_WHAT IS EXPECTED:_ Count how many lines in the entries below contain the string "height", with case counting, and reply with only that number.

_RECORDS:_

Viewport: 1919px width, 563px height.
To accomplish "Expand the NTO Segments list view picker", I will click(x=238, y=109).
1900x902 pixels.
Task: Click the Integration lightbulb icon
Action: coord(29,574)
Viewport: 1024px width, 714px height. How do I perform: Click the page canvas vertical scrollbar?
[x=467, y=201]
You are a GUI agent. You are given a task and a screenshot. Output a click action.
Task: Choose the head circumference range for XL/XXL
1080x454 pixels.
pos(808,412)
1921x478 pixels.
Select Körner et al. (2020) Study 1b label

_EXERCISE ANSWER:_ 2